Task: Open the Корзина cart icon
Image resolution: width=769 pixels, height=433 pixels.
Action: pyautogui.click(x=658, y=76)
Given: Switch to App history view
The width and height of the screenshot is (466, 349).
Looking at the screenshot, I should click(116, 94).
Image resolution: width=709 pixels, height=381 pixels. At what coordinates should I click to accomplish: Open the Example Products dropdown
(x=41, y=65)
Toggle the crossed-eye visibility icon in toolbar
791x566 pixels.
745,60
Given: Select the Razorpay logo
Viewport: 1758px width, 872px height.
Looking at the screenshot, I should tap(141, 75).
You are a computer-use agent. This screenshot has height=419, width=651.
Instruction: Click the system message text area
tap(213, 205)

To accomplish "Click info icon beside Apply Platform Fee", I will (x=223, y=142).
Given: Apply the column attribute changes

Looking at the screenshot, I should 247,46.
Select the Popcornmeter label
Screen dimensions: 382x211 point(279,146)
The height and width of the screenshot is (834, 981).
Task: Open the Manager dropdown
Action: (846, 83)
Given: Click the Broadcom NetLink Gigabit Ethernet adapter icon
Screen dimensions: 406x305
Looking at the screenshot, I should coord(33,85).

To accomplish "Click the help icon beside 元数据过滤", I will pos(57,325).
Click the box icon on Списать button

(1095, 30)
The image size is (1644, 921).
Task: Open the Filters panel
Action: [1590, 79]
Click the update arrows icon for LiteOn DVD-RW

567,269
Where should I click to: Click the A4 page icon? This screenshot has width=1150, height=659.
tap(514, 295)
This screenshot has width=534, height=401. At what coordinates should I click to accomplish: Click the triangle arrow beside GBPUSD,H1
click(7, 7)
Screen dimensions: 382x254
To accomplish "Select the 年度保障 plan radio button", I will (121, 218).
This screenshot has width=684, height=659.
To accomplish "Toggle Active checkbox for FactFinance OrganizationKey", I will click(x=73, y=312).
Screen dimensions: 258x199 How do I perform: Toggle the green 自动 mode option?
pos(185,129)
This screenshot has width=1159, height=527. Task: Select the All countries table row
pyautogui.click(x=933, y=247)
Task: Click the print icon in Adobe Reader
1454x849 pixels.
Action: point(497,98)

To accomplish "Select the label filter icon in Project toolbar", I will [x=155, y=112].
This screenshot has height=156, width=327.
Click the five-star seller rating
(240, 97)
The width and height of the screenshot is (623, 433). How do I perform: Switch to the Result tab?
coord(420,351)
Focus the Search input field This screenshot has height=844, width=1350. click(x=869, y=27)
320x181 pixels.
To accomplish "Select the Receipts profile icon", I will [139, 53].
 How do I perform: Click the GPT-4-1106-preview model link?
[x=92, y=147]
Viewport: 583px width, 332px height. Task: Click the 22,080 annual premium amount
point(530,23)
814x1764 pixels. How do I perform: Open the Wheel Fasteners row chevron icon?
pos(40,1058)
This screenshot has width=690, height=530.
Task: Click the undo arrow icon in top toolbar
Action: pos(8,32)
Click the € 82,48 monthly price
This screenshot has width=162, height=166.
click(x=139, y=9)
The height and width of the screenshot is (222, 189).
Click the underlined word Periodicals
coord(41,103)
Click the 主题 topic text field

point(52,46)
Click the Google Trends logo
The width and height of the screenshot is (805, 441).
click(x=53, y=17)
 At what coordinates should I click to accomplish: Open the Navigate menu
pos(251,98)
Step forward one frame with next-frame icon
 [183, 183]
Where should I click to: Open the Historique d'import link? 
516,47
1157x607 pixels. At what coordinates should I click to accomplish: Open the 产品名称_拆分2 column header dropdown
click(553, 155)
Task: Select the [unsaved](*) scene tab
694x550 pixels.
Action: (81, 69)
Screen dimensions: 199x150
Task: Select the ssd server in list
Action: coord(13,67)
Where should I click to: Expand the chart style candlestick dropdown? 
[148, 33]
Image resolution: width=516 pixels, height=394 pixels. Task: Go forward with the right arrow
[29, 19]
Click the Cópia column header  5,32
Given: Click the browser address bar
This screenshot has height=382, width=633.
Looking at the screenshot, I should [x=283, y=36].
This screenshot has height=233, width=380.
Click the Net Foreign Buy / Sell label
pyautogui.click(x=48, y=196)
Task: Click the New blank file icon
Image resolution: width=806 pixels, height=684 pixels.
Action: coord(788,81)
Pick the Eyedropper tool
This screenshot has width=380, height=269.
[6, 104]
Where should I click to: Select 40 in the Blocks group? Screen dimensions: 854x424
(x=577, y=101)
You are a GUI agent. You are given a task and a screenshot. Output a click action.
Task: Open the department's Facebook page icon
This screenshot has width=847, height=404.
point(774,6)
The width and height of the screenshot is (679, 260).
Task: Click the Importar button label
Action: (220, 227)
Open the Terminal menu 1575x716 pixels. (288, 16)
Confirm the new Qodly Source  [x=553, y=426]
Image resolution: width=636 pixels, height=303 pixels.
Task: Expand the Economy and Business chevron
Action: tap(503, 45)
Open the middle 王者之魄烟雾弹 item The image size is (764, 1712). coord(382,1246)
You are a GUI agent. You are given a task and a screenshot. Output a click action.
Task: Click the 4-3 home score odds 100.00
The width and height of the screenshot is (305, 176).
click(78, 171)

++++++

• [Instructions for the task]:
Return the full listing, character for character.

• [Written answer]:
Task: Open the Корзина cart icon
Image resolution: width=769 pixels, height=433 pixels.
Action: pyautogui.click(x=658, y=76)
Given: Switch to App history view
The width and height of the screenshot is (466, 349).
Looking at the screenshot, I should click(116, 94).
Image resolution: width=709 pixels, height=381 pixels. At what coordinates should I click to accomplish: Open the Example Products dropdown
(x=41, y=65)
Toggle the crossed-eye visibility icon in toolbar
791x566 pixels.
745,60
Given: Select the Razorpay logo
Viewport: 1758px width, 872px height.
Looking at the screenshot, I should tap(141, 75).
You are a computer-use agent. This screenshot has height=419, width=651.
Instruction: Click the system message text area
tap(213, 205)

To accomplish "Click info icon beside Apply Platform Fee", I will (x=223, y=142).
Given: Apply the column attribute changes

Looking at the screenshot, I should 247,46.
Select the Popcornmeter label
Screen dimensions: 382x211 point(279,146)
The height and width of the screenshot is (834, 981).
Task: Open the Manager dropdown
Action: (846, 83)
Given: Click the Broadcom NetLink Gigabit Ethernet adapter icon
Screen dimensions: 406x305
Looking at the screenshot, I should coord(33,85).

To accomplish "Click the help icon beside 元数据过滤", I will pos(57,325).
Click the box icon on Списать button

(1095, 30)
The image size is (1644, 921).
Task: Open the Filters panel
Action: [1590, 79]
Click the update arrows icon for LiteOn DVD-RW

567,269
Where should I click to: Click the A4 page icon? This screenshot has width=1150, height=659.
tap(514, 295)
This screenshot has width=534, height=401. At what coordinates should I click to accomplish: Click the triangle arrow beside GBPUSD,H1
click(7, 7)
Screen dimensions: 382x254
To accomplish "Select the 年度保障 plan radio button", I will (121, 218).
This screenshot has width=684, height=659.
To accomplish "Toggle Active checkbox for FactFinance OrganizationKey", I will click(x=73, y=312).
Screen dimensions: 258x199 How do I perform: Toggle the green 自动 mode option?
pos(185,129)
This screenshot has width=1159, height=527. Task: Select the All countries table row
pyautogui.click(x=933, y=247)
Task: Click the print icon in Adobe Reader
1454x849 pixels.
Action: point(497,98)

To accomplish "Select the label filter icon in Project toolbar", I will [x=155, y=112].
This screenshot has height=156, width=327.
Click the five-star seller rating
(240, 97)
The width and height of the screenshot is (623, 433). How do I perform: Switch to the Result tab?
coord(420,351)
Focus the Search input field This screenshot has height=844, width=1350. click(x=869, y=27)
320x181 pixels.
To accomplish "Select the Receipts profile icon", I will [139, 53].
 How do I perform: Click the GPT-4-1106-preview model link?
[x=92, y=147]
Viewport: 583px width, 332px height. Task: Click the 22,080 annual premium amount
point(530,23)
814x1764 pixels. How do I perform: Open the Wheel Fasteners row chevron icon?
pos(40,1058)
This screenshot has width=690, height=530.
Task: Click the undo arrow icon in top toolbar
Action: pos(8,32)
Click the € 82,48 monthly price
This screenshot has width=162, height=166.
click(x=139, y=9)
The height and width of the screenshot is (222, 189).
Click the underlined word Periodicals
coord(41,103)
Click the 主题 topic text field

point(52,46)
Click the Google Trends logo
The width and height of the screenshot is (805, 441).
click(x=53, y=17)
 At what coordinates should I click to accomplish: Open the Navigate menu
pos(251,98)
Step forward one frame with next-frame icon
 [183, 183]
Where should I click to: Open the Historique d'import link? 
516,47
1157x607 pixels. At what coordinates should I click to accomplish: Open the 产品名称_拆分2 column header dropdown
click(553, 155)
Task: Select the [unsaved](*) scene tab
694x550 pixels.
Action: (81, 69)
Screen dimensions: 199x150
Task: Select the ssd server in list
Action: coord(13,67)
Where should I click to: Expand the chart style candlestick dropdown? 
[148, 33]
Image resolution: width=516 pixels, height=394 pixels. Task: Go forward with the right arrow
[29, 19]
Click the Cópia column header  5,32
Given: Click the browser address bar
This screenshot has height=382, width=633.
Looking at the screenshot, I should [x=283, y=36].
This screenshot has height=233, width=380.
Click the Net Foreign Buy / Sell label
pyautogui.click(x=48, y=196)
Task: Click the New blank file icon
Image resolution: width=806 pixels, height=684 pixels.
Action: coord(788,81)
Pick the Eyedropper tool
This screenshot has width=380, height=269.
[6, 104]
Where should I click to: Select 40 in the Blocks group? Screen dimensions: 854x424
(x=577, y=101)
You are a GUI agent. You are given a task and a screenshot. Output a click action.
Task: Open the department's Facebook page icon
This screenshot has width=847, height=404.
point(774,6)
The width and height of the screenshot is (679, 260).
Task: Click the Importar button label
Action: (220, 227)
Open the Terminal menu 1575x716 pixels. (288, 16)
Confirm the new Qodly Source  [x=553, y=426]
Image resolution: width=636 pixels, height=303 pixels.
Task: Expand the Economy and Business chevron
Action: tap(503, 45)
Open the middle 王者之魄烟雾弹 item The image size is (764, 1712). coord(382,1246)
You are a GUI agent. You are given a task and a screenshot. Output a click action.
Task: Click the 4-3 home score odds 100.00
The width and height of the screenshot is (305, 176).
click(78, 171)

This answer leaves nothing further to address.